Die gleichen Überlegungen müssen für
den im Zeitpunkt des Rücktritts bereits entstandenen Verzugsschaden
gelten.
Unabhängig davon, ob das Vertragsverhältnis
durch den Rücktritt rückwirkend beseitigt oder nur für die
Zukunft in ein Abwicklungsverhältnis umgewandelt wird, hat der Rücktritt
das Ziel, den vor Vertragsschluß bestehenden Zustand wiederherzustellen.
Ohne den durch den Rücktritt betroffenen Vertrag hätte zwar eine
Verpflichtung zum Güteraustausch nicht bestanden, der Gläubiger
wäre aber auch nicht durch die verzögerte Erfüllung der
ursprünglich ausbedungenen Leistung geschädigt worden. Die Versagung
eines Anspruchs auf Ersatz des bis zum Rücktritt entstandenen Verzugsschadens
würde bedeuten, daß der den Rücktritt erklärende Vertragspartner
gegenüber dem Zustand ohne Vertragsschluß eine Vermögenseinbuße
erleiden könnte. Auf der anderen Seite würde der Schuldner, der
die ursprünglich vereinbarte Leistung nicht rechtzeitig erbringt und
dann infolge des Rücktritts auch nicht mehr erbringen muß, einen
Vorteil gegenüber dem Schuldner erhalten, der die Leistung im Anwendungsbereich
des § 326 Abs. 1 BGB bis zum Ablauf der Nachfrist noch erbringt. Er
müßte nämlich auf jeden Fall den bis dahin entstandenen
Verzugsschaden gemäß § 286 Abs. 1 BGB ersetzen. Die mit
dem Erlöschen des Verzugsanspruchs verbundene Besserstellung des Schuldners,
der bis zum Ablauf der Nachfrist nicht leistet, ist aber nicht gerechtfertigt.

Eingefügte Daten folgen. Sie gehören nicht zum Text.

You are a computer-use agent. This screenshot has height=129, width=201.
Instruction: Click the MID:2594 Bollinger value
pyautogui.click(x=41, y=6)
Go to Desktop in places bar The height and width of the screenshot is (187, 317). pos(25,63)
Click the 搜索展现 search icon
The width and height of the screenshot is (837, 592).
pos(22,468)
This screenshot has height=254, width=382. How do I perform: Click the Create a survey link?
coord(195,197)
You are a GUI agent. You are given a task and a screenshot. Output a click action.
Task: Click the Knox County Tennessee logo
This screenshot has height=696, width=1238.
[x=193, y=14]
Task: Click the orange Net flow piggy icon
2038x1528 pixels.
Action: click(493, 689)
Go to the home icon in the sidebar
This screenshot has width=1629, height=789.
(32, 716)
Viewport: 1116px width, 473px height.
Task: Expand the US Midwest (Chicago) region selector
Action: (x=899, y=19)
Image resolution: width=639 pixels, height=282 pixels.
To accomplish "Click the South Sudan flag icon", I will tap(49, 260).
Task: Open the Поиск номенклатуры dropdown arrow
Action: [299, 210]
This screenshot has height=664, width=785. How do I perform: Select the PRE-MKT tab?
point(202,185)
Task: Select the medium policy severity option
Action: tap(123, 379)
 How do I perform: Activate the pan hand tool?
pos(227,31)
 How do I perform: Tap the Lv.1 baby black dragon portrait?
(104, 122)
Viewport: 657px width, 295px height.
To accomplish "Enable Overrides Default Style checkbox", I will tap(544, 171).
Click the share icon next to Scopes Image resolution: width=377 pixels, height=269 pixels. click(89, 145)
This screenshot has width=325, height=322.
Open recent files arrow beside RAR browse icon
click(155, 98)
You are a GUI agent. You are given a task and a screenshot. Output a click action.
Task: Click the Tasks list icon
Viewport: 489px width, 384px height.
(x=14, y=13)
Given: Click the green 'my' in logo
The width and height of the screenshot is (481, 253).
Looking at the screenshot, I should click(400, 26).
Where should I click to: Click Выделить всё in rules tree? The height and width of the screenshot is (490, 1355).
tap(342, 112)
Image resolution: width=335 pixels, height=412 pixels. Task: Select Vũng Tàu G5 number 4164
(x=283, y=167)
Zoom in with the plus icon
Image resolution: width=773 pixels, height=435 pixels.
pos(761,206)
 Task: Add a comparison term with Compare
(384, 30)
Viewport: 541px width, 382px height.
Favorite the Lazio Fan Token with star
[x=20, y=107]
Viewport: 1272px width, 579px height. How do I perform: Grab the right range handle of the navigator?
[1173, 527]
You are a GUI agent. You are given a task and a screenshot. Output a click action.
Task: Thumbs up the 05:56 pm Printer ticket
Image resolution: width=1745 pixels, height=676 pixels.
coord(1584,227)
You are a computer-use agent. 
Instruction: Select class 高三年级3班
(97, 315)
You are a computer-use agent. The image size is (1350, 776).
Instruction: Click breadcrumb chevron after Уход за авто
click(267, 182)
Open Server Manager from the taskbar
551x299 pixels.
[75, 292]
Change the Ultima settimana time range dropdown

Sie ist insbesondere mit dem Ziel der §§ 286 Abs. 1,326 Abs.
1 BGB, den Gläubiger vor vermögensschädigenden Folgen einer
verspäteten Leistung zu bewahren, nicht vereinbar.
Steht damit dem vom Kläger geltend gemachten
Anspruch auf Ersatz des Verzugsschadens in Höhe von 1 007,67 DM der
auf § 326 Abs. 1 BGB gestützte Rücktritt vom Vertrag nicht
entgegen, so ist das Berufungsurteil insoweit aufzuheben. Da nach dem festgestellten
Sachverhältnis der Rechtsstreit zur Endentscheidung reif ist (§
565 Abs. 3 Nr. 1 ZPO), ist die Berufung der Beklagten gegen das den Verzugsschaden
zuerkennende Urteil des Landgerichts zurückzuweisen.